Фогель повернулся на бок и посмотрел на окно. Трещина была видна даже в темноте. Лунный свет падал на неё, и она светилась, как живая. Фогель закрыл глаза. Он не хотел её видеть. Он хотел забыть. Он хотел стать опять тем офицером, который подписывает приказы и не думает. Но трещина была внутри. Она была в нём. И он знал это. Он знал, что завтра, когда голые подростки будут входить в ледяную воду, он будет стоять на берегу и смотреть. Он будет смотреть, потому что он должен контролировать. Он будет смотреть, потому что он привык. Он будет смотреть, потому что если он отвернётся, то трещина пойдёт дальше. И тогда всё рухнет. Весь его порядок. Вся его жизнь. Вся его вера в то, что он делает правильно.
Фогель сел на лавке. Достал дневник. Написал одно слово: «Зачем?». Посмотрел на него. Зачеркнул. Написал: «Надо». И закрыл дневник. Печка совсем погасла. В хате стало холодно, как на улице. Фогель не стал зажигать свет. Он сидел в темноте и слушал, как воет ветер за окном. Вой был похож на голос. Может быть, это выли собаки. Может быть, это выли люди. Фогель уже не различал.
Он лёг и закрыл глаза. Он решил, что завтра встанет в пять. Проверит солдат. Построит колонну. Проведёт «купание». Всё по плану. Всё как всегда. Он заставил себя не думать о трещине. Он заставил себя не думать о Шопене. Он заставил себя не думать о жене, чьё лицо он забыл. Он заставил себя не чувствовать. И это получилось. Потому что человек привыкает ко всему. И это самое страшное.

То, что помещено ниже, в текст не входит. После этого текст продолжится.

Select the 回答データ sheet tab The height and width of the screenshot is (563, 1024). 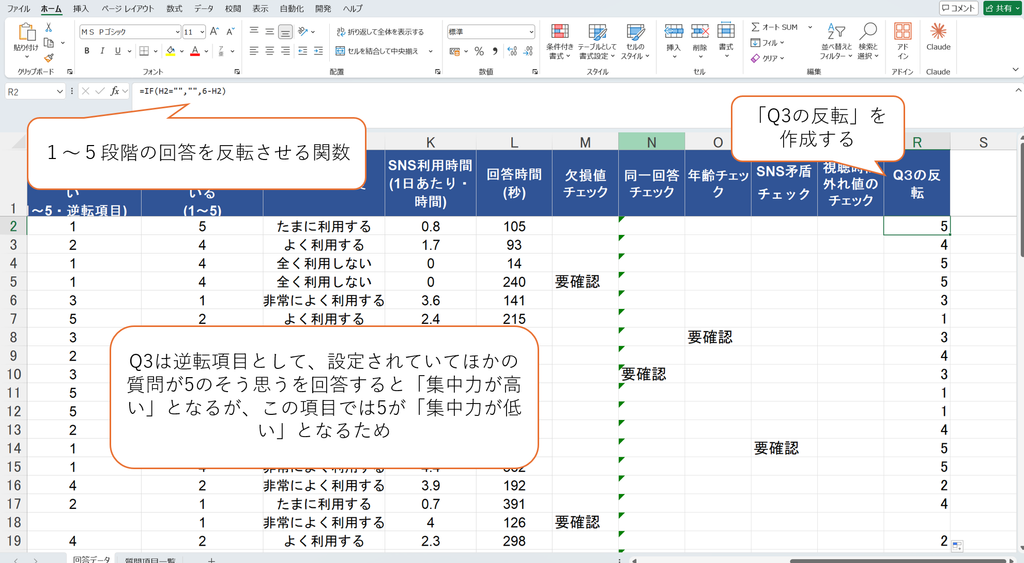(91, 559)
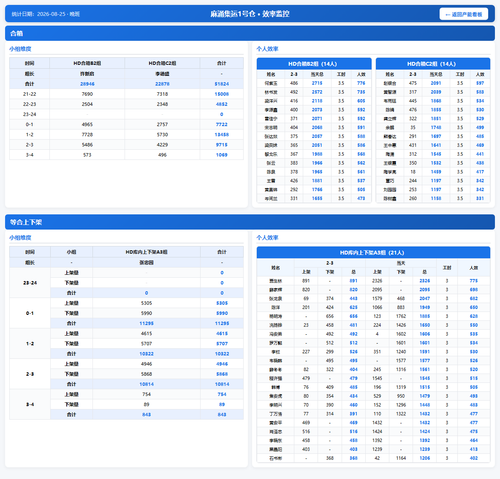Click the HD合箱B2组 total value 28946
This screenshot has height=479, width=500.
pos(87,84)
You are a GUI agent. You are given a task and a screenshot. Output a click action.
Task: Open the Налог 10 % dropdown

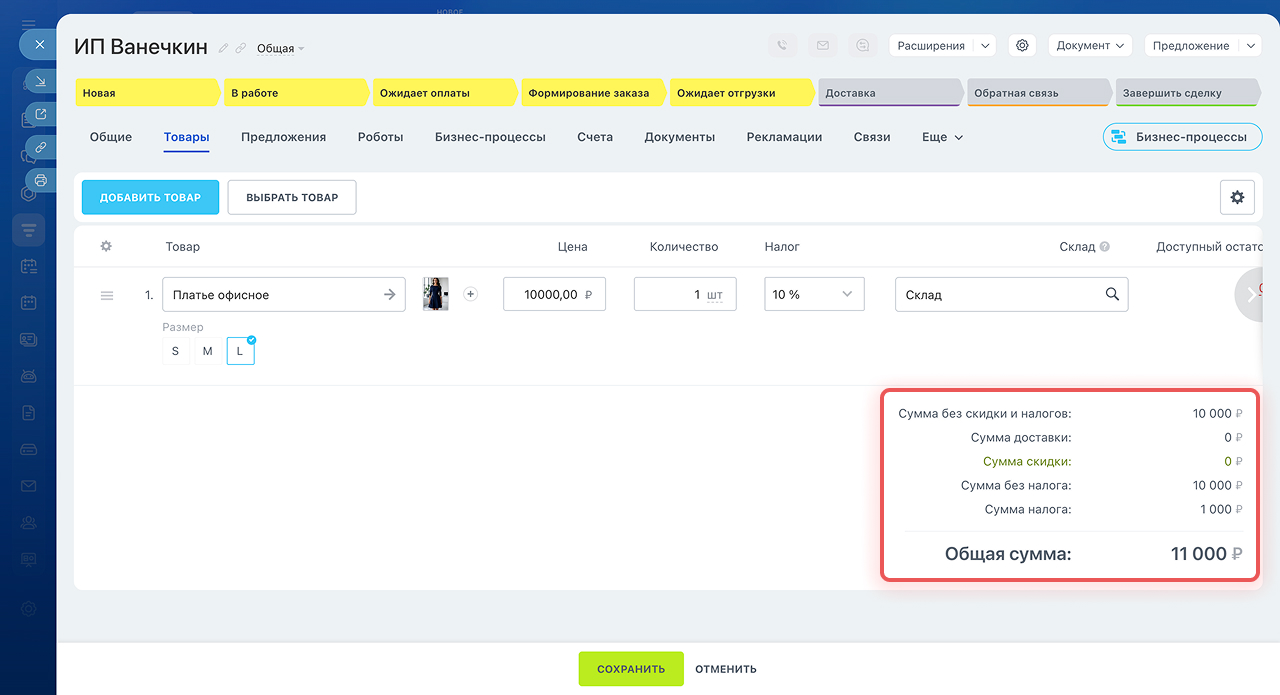pyautogui.click(x=812, y=295)
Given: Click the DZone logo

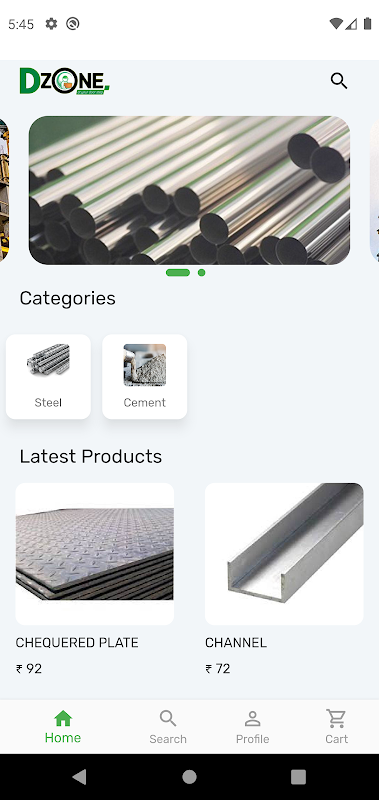Looking at the screenshot, I should [64, 81].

За окном вставал морозный рассвет. Декабрьское солнце не грело, только слепило. Снег искрился, как битое стекло. Фогель открыл глаза. Он не спал всю ночь, но не чувствовал усталости. Он встал, надел шинель, взял планшет и вышел во двор. Солдаты уже строились. У колодца мыли лицо. Курили. Смеялись. Кто-то сказал: «Сегодня купание, ребята». Засмеялись громче. Фогель посмотрел на них и подумал, что они тоже привыкли. Они привыкли быстрее, чем он. Они привыкли и не спрашивали «зачем». Может быть, они были счастливее. А может быть, они были мертвее.
Фогель пошёл к реке. Снег хрустел под сапогами. Ветер дул в лицо, и слёзы наворачивались на глаза. Он не вытирал их. Пусть видят. Пусть думают, что от ветра. Он шёл и слышал за спиной голоса. Много голосов. Молодых. Громких. Их гнали к реке. Их гнали на «купание». Фогель не оборачивался. Он шёл вперёд. К проруби. К воде. К тому, что он называл «необходимостью». Он шёл и чувствовал, как трещина внутри разрастается. Она шла от сердца к горлу. От горла к глазам. Фогель сжал зубы и ускорил шаг.

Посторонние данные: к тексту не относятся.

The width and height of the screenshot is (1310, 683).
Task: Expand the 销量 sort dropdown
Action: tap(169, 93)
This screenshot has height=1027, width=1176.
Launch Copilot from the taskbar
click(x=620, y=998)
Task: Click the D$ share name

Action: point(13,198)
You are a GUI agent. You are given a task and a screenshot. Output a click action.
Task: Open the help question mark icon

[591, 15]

На берегу он остановился. Река Березина была чёрная, пар поднималась над водой. Лёд у берега вырублен, полынья зияла, как рана. Фогель смотрел на воду и не мог отвести взгляд. Вода была чёрная и глубокая. Она не отражала небо. Она не отражала ничего. Она была как ничто. Как пустота. Фогель подумал, что если войти в эту воду, то можно исчезнуть. Раствориться. Перестать быть. И это было бы легче. Легче, чем подписывать. Легче, чем привыкать. Легче, чем жить с трещиной.
Но он не вошёл. Он остался на берегу. Он достал планшет и приготовился писать. Он будет писать. Он будет подписывать. Он будет делать свою работу. Потому что он солдат. Потому что он офицер. Потому что он человек, который привык ко всему. И это самое страшное, подумал Фогель. И написал в дневнике: «15 декабря. Утро. Начало операции».
Сзади закричали. Заплакали. Залаяли собаки. Фогель не обернулся. Он смотрел на воду. Чёрную. Холодную. Глубокую. И ждал.